The data represents simulated detector data from a (non-existant) general purpose detector which shares many features with ATLAS detector at CERN. The dataset was generated with Delphes, a fast Monte-Carlo generator for particle collisions. This simulator computes particle collisions and emulates a parton shower, i.e. particles produced in the collision propagate and eventually decay or get absorbed by the detector material. This whole process is called an event. The original data consisted of cylindrical coordinates with energy deopisits in the detectors Hadron Calorimeter as well as Electromagnetic Calorimeter as well as track information inferred from the pixel detector. This continuous data is binned to 64x64x3 (small network) or 224x224x3 (large network) size images. The x-dimension represents the azimuth angle
In our test, we generated particle events which can be fully described by standard model physics and particle events which contain new physics, in our case R-parity violating Supersymmetry (check this link for a review). However, the user is feel to generate his own data with different event types. The model can also be easily expanded to perform a multi-class classification or even include a regression on model parameters.
For NERSC users, we can give access to the our dataset on request. Please send an email to (consult@nersc.gov) and ask for acces to the HEP TensorFlow CNN benchmark data.
For users who want to generate their own data, this is the data format which is expected by the data iterator specified in networks/binary_classifier_tf.py.
The users are free to edit this file or stick to our convention which is:
h5ls <trainfile-name>.h5
data Dataset {<nsamples>, 3, 224, 224}
label Dataset {<nsamples>}
normweight Dataset {<nsamples>}
weight Dataset {<nsamples>}
We will give a short decription of the data here:
<nsamples>: number of samples in the file
data : images which are fed to the neural network
label: integer label
normweight: normalized weight. Each sample is weighted by that weight given here. Currently overridden and set to 1, but can be changed. The normalization should be done over the training set.

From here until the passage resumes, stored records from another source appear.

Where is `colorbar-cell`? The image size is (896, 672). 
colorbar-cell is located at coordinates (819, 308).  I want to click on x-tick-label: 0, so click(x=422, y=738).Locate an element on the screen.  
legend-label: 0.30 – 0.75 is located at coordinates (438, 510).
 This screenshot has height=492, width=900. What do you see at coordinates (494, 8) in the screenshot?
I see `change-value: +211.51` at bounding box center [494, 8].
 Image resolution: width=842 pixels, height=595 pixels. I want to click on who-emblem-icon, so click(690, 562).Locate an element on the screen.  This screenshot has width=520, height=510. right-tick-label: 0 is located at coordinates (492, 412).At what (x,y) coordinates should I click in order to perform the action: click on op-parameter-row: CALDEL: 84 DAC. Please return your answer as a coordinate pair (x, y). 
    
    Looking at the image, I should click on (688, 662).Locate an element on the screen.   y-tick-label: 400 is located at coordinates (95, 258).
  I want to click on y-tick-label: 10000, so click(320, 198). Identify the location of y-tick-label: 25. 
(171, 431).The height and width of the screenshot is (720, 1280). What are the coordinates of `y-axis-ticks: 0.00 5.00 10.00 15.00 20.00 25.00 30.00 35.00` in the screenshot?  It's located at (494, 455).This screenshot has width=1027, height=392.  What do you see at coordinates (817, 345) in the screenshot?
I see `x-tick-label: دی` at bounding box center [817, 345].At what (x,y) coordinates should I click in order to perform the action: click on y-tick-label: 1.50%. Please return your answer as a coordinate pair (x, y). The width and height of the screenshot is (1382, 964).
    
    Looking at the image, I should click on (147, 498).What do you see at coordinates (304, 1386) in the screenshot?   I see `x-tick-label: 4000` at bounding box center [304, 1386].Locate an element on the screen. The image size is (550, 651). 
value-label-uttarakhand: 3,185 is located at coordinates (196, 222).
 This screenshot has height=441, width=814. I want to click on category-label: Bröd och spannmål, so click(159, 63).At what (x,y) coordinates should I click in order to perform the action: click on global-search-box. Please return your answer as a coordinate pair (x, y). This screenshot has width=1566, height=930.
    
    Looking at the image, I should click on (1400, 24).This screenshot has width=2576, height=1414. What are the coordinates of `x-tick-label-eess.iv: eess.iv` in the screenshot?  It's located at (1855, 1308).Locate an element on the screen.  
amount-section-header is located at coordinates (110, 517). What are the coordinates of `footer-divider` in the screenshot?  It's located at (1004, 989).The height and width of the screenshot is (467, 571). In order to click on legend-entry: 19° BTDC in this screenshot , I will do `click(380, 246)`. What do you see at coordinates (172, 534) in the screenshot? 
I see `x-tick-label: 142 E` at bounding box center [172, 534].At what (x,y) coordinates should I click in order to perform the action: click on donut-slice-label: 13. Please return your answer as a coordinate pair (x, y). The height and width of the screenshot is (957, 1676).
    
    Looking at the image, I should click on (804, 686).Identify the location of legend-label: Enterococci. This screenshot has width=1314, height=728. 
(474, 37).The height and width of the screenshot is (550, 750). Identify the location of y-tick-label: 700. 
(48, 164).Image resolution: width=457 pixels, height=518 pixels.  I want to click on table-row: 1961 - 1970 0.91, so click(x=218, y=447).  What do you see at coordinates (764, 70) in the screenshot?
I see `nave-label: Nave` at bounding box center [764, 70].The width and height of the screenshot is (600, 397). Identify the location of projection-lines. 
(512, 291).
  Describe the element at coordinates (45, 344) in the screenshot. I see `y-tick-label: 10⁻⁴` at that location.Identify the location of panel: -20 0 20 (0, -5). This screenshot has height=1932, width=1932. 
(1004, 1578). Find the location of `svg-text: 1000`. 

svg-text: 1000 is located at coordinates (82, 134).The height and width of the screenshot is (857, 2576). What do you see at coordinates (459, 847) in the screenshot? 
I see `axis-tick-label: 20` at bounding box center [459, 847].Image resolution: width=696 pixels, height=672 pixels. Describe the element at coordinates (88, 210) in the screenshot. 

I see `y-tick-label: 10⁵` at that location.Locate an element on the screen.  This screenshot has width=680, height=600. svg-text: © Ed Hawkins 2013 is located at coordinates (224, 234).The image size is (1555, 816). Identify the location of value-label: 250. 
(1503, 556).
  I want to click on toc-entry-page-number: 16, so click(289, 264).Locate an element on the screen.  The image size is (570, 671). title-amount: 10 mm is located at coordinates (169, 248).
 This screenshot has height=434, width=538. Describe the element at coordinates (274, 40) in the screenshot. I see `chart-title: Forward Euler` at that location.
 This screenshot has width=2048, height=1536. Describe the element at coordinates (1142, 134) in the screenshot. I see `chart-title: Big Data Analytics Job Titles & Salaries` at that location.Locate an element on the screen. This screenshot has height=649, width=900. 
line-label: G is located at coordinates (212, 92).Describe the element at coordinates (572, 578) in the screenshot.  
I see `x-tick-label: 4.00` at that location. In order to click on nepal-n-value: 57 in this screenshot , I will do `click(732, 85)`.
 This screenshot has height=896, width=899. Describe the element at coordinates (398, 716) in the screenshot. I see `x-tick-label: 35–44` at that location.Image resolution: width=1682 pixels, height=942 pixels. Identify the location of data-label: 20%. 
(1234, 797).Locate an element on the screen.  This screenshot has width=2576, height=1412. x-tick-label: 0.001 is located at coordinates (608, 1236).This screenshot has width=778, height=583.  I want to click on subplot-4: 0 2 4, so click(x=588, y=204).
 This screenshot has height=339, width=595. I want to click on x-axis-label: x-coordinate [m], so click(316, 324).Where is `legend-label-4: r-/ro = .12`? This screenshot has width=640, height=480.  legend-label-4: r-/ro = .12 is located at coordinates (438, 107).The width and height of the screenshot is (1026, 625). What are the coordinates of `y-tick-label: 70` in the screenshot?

weight: unnormalized weight. That field can be used to compute more sophisticated performance metrics to account for highly skewed data sets.
The benchmark can be run with dummy data only. For that purpose, just append --dummy_data to the command line arguments of the main python script. The loss is meaningless as random data will be generated for the training process but this mode can be used to perform IO insensitive scaling tests.